• Actions to take:
[a] List each remark that, according to the column about the Gapers Block boiler room, writers do not come back to exclaim.
[b] Resume the column about the Gapers Block boiler room, starting right after its final sentence.

Last Annual Party Line Reader Survey and Bitch Session
by Peter Zelchenko July 3, 2009
Deep in the bowels of Gapers Block headquarters in downtown Chicago are the nether regions where few of our staff dare go. The Gapers Block boiler room is down that long tunnel with the lone bare lightbulb about halfway down. Peculiar noises and smells emit from the far end of the tunnel. Exactly what gets done there is up to speculation. It is known that the heating and air conditioning systems are that way, and somehow there's never been a problem, so management doesn't complain. It is also known that the Party Line somehow gets produced down there once a week.
One thing the boiler room staff don't get much of is feedback. Writers certainly don't saunter back there, coffee mug in hand, as if it were the neighboring cubicle, and exclaim, "Gosh, I really admired your last bit of work," or, "I believe I would like to apprentice myself to you and your spirited pen," or, "I desperately want to have your baby, and please let me in on your secrets of success in either the arcana of HVAC or perhaps creative writing." Readers, for their part, have no clue at all what is going on.

• Information shown:
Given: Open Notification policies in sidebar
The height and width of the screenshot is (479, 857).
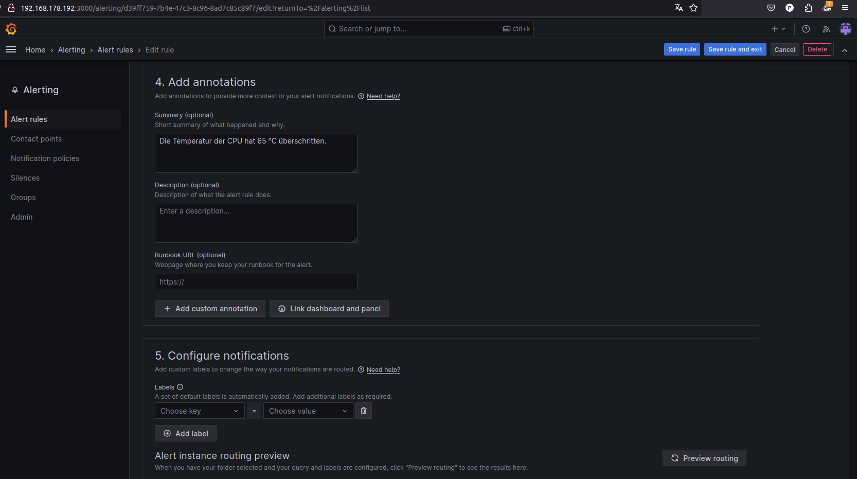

• Final results:
[a]
- "Gosh, I really admired your last bit of work"
- "I believe I would like to apprentice myself to you and your spirited pen"
- "I desperately want to have your baby, and please let me in on your secrets of success in either the arcana of HVAC or perhaps creative writing."

[b]
In consideration of this, the editors of Party Line have established, just this once, the Last Annual Party Line Reader Survey and Bitch Session. Please select the matter below, then copy it to email@example.com and answer the questions. There is no reward except the unbelievable prospect of new highs in the quality of work from the Bowels.
PARTY LINE READER SURVEY
I. What I would like to see more of (for some idea what these things are, check the partial Party Line archive)
(a) Brilliant poetry
(b) Withering invectives against the Chicago Machine
(c) Clever teachings about appliances and other technology
(d) Ingenious third-person super-short quasi-fictions
(e) Thrilling but iconoclastic cooking exploration
(f) Bitching Heloise the Bitch
(g) Penetrating random junk-science theories
(h) Thought-provoking obituaries of mostly dead Chicagoans
(i) That deliciously arch Native American from Lincolnwood
(j) Cute stories about our adorable children
(k) Other: ___________________________
II. Any miscellaneous comments I may have would be appreciated. (Example: "How can Stephen Hawking accomplish so much in life using maybe four fingers, while I'm too undermotivated to climb out of my chair and take out the trash?")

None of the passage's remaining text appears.